▶ Work to be completed: Reproduce every row below verbatim.

(Location data for elements and text)
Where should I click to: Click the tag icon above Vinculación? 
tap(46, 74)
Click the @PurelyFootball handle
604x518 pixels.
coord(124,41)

▶ Exercise response:
Where should I click to: Click the tag icon above Vinculación? 
tap(46, 74)
Click the @PurelyFootball handle
604x518 pixels.
coord(124,41)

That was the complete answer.